→ Your assignment:
Reproduce all of the records exactly.

Start of Available data

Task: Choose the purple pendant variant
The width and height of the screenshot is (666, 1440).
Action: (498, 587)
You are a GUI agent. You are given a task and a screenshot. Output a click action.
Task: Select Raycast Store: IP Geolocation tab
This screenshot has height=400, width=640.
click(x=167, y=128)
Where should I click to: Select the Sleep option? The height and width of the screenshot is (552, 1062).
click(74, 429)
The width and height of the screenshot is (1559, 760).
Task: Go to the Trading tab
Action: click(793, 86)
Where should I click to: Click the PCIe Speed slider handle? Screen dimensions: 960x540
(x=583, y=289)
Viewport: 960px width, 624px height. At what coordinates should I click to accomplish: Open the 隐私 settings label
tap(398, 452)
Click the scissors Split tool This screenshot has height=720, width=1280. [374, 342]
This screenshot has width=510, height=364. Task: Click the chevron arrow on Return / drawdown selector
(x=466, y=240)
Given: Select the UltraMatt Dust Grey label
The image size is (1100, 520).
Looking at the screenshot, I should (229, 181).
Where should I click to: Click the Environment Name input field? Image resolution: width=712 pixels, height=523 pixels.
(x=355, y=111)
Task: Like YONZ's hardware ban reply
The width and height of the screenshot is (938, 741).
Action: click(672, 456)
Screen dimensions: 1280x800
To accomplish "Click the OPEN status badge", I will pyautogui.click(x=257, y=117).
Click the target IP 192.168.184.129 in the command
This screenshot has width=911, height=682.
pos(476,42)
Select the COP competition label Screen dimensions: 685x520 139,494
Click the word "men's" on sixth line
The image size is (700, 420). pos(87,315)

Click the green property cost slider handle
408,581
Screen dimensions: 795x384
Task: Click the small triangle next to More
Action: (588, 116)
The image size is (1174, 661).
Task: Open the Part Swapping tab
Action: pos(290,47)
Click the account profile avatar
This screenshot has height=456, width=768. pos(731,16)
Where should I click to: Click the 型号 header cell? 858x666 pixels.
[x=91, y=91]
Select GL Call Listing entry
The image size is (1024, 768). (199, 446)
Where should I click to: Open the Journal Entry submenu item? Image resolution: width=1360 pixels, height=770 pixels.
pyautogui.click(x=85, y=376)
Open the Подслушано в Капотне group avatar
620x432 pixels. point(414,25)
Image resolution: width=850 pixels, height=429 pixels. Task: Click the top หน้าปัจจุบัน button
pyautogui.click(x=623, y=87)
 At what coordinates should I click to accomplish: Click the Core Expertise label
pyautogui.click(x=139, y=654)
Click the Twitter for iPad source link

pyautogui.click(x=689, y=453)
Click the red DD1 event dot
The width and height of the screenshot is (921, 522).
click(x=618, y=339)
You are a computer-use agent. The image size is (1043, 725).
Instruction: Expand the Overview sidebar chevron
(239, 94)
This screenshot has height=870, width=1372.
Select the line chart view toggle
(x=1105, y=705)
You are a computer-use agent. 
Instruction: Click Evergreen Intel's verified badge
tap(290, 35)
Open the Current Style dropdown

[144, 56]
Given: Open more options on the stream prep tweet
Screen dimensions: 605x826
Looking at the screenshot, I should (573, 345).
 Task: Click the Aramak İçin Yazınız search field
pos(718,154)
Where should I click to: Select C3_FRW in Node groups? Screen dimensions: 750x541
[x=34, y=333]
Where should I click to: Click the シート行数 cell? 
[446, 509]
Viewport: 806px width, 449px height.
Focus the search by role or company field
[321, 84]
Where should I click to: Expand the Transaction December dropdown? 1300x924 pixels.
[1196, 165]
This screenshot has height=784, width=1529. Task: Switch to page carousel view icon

End of Available data

→ Finished exercise:
Task: Choose the purple pendant variant
The width and height of the screenshot is (666, 1440).
Action: (498, 587)
You are a GUI agent. You are given a task and a screenshot. Output a click action.
Task: Select Raycast Store: IP Geolocation tab
This screenshot has height=400, width=640.
click(x=167, y=128)
Where should I click to: Select the Sleep option? The height and width of the screenshot is (552, 1062).
click(74, 429)
The width and height of the screenshot is (1559, 760).
Task: Go to the Trading tab
Action: click(793, 86)
Where should I click to: Click the PCIe Speed slider handle? Screen dimensions: 960x540
(x=583, y=289)
Viewport: 960px width, 624px height. At what coordinates should I click to accomplish: Open the 隐私 settings label
tap(398, 452)
Click the scissors Split tool This screenshot has height=720, width=1280. [374, 342]
This screenshot has width=510, height=364. Task: Click the chevron arrow on Return / drawdown selector
(x=466, y=240)
Given: Select the UltraMatt Dust Grey label
The image size is (1100, 520).
Looking at the screenshot, I should (229, 181).
Where should I click to: Click the Environment Name input field? Image resolution: width=712 pixels, height=523 pixels.
(x=355, y=111)
Task: Like YONZ's hardware ban reply
The width and height of the screenshot is (938, 741).
Action: click(672, 456)
Screen dimensions: 1280x800
To accomplish "Click the OPEN status badge", I will pyautogui.click(x=257, y=117).
Click the target IP 192.168.184.129 in the command
This screenshot has width=911, height=682.
pos(476,42)
Select the COP competition label Screen dimensions: 685x520 139,494
Click the word "men's" on sixth line
The image size is (700, 420). pos(87,315)

Click the green property cost slider handle
408,581
Screen dimensions: 795x384
Task: Click the small triangle next to More
Action: (588, 116)
The image size is (1174, 661).
Task: Open the Part Swapping tab
Action: pos(290,47)
Click the account profile avatar
This screenshot has height=456, width=768. pos(731,16)
Where should I click to: Click the 型号 header cell? 858x666 pixels.
[x=91, y=91]
Select GL Call Listing entry
The image size is (1024, 768). (199, 446)
Where should I click to: Open the Journal Entry submenu item? Image resolution: width=1360 pixels, height=770 pixels.
pyautogui.click(x=85, y=376)
Open the Подслушано в Капотне group avatar
620x432 pixels. point(414,25)
Image resolution: width=850 pixels, height=429 pixels. Task: Click the top หน้าปัจจุบัน button
pyautogui.click(x=623, y=87)
 At what coordinates should I click to accomplish: Click the Core Expertise label
pyautogui.click(x=139, y=654)
Click the Twitter for iPad source link

pyautogui.click(x=689, y=453)
Click the red DD1 event dot
The width and height of the screenshot is (921, 522).
click(x=618, y=339)
You are a computer-use agent. The image size is (1043, 725).
Instruction: Expand the Overview sidebar chevron
(239, 94)
This screenshot has height=870, width=1372.
Select the line chart view toggle
(x=1105, y=705)
You are a computer-use agent. 
Instruction: Click Evergreen Intel's verified badge
tap(290, 35)
Open the Current Style dropdown

[144, 56]
Given: Open more options on the stream prep tweet
Screen dimensions: 605x826
Looking at the screenshot, I should (573, 345).
 Task: Click the Aramak İçin Yazınız search field
pos(718,154)
Where should I click to: Select C3_FRW in Node groups? Screen dimensions: 750x541
[x=34, y=333]
Where should I click to: Click the シート行数 cell? 
[446, 509]
Viewport: 806px width, 449px height.
Focus the search by role or company field
[321, 84]
Where should I click to: Expand the Transaction December dropdown? 1300x924 pixels.
[1196, 165]
This screenshot has height=784, width=1529. Task: Switch to page carousel view icon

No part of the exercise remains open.